With the oil market slumping, GE is likely to be opportunistic as it explores potential acquisitions, said Deane Dray, an analyst with RBC Capital Markets: “They are interested, but they’re going to be very, very discerning on the valuation because they’re in the driver’s seat.”

GE has a budget target of about $10 billion for dealmaking in the next few years. While the company could go well over that for the right acquisition, a large purchase might be difficult for some investors to stomach since that could conflict with GE’s stock buyback plans, Dray said.

Even small bolt-on deals could set up GE’s oilfield equipment-making unit to cash in on a return to industry growth in a couple years, Anderson said. Providing offshore services and equipment to the oil industry looks “dead” until about 2018, he said.

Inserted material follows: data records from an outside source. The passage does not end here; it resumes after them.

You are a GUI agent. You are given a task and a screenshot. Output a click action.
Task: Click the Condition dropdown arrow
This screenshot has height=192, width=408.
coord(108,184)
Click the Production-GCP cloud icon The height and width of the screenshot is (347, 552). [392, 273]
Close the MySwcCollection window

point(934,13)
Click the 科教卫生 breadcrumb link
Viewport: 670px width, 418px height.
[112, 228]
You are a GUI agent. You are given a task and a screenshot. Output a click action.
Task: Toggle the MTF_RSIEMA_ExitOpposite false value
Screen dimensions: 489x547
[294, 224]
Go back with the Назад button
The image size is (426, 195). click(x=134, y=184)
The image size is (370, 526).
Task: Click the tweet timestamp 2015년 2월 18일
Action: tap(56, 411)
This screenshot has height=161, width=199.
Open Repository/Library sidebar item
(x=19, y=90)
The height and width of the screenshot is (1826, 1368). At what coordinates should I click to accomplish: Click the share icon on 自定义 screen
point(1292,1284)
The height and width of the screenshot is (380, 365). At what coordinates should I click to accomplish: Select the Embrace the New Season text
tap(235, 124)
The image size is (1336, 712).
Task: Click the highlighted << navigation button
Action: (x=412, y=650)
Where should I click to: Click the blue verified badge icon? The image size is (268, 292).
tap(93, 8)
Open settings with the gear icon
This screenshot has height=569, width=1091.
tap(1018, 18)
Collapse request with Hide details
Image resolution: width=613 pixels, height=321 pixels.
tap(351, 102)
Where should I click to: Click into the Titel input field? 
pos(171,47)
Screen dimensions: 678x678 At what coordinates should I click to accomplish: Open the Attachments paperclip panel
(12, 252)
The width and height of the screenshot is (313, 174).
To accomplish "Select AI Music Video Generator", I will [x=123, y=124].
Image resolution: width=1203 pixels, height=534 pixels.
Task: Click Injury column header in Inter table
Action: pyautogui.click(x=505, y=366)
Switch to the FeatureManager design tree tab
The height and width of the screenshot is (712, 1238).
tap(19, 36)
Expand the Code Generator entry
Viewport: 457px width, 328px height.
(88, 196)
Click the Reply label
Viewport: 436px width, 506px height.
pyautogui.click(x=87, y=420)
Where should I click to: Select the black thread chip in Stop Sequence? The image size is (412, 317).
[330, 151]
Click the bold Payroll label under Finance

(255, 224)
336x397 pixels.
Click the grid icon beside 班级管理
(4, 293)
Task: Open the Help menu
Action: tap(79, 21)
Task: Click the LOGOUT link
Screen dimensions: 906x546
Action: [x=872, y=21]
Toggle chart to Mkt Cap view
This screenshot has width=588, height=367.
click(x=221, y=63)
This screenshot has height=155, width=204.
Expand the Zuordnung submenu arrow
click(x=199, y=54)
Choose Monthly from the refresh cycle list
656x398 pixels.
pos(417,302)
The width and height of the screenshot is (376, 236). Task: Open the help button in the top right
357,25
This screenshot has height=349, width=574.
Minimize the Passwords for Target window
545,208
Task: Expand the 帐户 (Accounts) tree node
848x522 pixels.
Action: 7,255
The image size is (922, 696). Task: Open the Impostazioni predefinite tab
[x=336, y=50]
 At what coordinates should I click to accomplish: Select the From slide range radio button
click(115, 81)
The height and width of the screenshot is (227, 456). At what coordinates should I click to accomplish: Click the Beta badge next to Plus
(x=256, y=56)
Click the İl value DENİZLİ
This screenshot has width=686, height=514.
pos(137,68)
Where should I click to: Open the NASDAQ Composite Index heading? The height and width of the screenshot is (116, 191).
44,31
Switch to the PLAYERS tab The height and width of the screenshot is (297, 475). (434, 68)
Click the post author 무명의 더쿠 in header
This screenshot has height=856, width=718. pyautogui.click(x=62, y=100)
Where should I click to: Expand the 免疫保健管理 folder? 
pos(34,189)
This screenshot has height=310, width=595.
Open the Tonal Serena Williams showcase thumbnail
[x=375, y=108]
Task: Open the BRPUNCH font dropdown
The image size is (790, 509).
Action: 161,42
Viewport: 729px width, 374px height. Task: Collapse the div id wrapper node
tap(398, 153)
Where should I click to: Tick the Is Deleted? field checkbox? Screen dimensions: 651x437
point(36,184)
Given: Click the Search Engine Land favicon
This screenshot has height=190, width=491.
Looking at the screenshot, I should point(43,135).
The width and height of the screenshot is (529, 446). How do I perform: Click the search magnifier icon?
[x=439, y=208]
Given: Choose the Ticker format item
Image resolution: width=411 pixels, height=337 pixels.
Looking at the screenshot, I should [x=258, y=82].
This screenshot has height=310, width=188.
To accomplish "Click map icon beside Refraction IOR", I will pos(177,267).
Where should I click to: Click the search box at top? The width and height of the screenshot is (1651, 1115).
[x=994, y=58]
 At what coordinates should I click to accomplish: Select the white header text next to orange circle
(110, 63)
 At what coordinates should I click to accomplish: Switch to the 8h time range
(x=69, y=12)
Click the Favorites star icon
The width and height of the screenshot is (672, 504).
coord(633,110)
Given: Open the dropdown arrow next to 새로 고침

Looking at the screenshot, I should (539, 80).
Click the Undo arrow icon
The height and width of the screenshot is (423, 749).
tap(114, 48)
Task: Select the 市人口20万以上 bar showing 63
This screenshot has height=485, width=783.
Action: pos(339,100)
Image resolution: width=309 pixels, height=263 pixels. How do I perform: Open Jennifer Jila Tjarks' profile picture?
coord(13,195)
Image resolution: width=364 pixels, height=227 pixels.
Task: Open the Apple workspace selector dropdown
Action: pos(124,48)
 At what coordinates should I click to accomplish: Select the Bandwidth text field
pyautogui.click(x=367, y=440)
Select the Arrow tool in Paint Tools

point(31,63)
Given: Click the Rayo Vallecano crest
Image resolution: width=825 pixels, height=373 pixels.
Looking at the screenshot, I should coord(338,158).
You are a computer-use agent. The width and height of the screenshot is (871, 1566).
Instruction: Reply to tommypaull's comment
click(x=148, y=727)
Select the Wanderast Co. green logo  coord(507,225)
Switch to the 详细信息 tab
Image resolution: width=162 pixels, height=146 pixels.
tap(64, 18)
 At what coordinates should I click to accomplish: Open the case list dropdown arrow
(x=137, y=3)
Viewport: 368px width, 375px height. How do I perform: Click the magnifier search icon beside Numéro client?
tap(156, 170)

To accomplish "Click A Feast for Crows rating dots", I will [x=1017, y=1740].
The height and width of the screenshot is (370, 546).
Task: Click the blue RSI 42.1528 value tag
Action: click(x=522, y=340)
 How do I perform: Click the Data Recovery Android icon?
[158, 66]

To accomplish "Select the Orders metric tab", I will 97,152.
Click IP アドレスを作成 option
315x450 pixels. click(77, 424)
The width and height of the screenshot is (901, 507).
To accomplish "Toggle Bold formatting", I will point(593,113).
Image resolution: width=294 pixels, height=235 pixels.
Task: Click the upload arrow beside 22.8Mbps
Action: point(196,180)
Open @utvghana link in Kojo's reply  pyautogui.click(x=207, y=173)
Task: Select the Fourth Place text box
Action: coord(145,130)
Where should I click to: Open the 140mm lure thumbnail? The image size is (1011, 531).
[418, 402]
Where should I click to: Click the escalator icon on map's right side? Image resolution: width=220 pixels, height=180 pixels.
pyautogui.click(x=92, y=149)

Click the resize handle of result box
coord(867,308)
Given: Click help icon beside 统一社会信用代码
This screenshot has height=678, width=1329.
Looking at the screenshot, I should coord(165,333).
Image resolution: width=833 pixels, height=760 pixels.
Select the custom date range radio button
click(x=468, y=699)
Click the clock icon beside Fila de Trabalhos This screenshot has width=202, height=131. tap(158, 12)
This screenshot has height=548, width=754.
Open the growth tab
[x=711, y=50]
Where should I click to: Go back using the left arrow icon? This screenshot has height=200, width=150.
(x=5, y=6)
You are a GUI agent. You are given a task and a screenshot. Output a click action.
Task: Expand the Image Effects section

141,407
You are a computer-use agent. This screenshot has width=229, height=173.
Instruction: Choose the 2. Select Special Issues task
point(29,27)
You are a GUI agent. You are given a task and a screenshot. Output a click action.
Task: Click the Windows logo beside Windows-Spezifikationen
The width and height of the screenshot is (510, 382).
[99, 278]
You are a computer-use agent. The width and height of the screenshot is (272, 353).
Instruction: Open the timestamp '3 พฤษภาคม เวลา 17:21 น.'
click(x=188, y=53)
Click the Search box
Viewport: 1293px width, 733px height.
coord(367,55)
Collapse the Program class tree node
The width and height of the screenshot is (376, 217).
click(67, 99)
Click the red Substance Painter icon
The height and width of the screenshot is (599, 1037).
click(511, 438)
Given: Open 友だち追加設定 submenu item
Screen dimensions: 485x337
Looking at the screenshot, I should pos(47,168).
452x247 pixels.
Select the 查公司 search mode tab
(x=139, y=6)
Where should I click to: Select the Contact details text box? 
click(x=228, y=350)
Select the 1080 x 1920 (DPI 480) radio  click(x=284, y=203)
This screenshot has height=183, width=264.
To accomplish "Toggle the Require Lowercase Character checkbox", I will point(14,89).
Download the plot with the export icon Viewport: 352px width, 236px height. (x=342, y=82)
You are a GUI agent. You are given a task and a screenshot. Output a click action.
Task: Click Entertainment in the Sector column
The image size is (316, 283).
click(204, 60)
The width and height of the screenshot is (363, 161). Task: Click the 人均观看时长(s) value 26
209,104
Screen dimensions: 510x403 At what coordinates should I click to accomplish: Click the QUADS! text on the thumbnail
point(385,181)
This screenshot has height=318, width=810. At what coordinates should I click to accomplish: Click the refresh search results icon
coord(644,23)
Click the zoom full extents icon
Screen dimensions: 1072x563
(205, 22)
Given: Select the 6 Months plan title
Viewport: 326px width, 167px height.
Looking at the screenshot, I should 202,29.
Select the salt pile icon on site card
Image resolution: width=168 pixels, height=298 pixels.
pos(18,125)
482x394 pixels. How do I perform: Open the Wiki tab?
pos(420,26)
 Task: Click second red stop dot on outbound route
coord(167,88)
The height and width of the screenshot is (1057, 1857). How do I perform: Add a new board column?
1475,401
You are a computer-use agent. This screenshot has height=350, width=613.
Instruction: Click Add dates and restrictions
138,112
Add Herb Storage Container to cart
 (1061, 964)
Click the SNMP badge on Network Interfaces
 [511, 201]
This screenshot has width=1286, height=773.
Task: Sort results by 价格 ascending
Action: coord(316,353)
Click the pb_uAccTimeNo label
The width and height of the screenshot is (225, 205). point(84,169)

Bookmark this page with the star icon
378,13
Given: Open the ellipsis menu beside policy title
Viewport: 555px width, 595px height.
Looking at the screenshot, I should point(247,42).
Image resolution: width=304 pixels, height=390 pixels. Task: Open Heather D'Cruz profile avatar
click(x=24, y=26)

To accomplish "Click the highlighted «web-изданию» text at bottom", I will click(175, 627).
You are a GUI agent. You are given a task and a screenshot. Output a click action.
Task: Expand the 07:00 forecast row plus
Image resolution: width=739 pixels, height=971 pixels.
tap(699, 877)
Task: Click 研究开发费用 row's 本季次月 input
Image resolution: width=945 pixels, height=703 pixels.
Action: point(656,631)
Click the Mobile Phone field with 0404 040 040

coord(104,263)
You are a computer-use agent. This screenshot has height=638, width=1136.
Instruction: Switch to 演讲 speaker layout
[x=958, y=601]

In addition, the timing of a large, single acquisition could be slowed by the overhaul of GE’s lending operations, said Scott Davis, an industrial-company analyst with Barclays. After agreeing to sell more than $160 billion of assets over the past year, GE last week submitted an application to U.S. regulators to drop its designation as a too-big-to-fail financial firm.

Until GE is freed from the classification — and the regulatory restrictions that come with it — the company is unlikely to pursue larger deals that would require adding significant leverage to its balance sheet, Davis said.

“Anything $6 billion, $7 billion in size or less, I think they would do without hesitation,” he said. “Anything above that and you start to get a little more risky.”

While it makes sense on paper for GE to make a play for Baker Hughes, a deal might never happen, said Andrew Cosgrove, an analyst at Bloomberg Intelligence. Getting bigger in oilfield services doesn’t mean getting better, especially in a world where crude is not forecast to climb back to $100 a barrel any time soon, he said.

A large acquisition in the oil and gas business would not be “a big part of that margin-uplift story that GE’s trying to achieve,” he said.

Even if GE is interested in a deal, Baker Hughes might not be ready right away. Its merger agreement with Halliburton has made it harder for Baker Hughes to cut more of its costs during the downturn, said Brian Ulhmer, an analyst at GMP Securities in Houston.

“You cut all those costs out, you slim it down,” Anderson said, “then I think you’re positioning yourself for a sale.”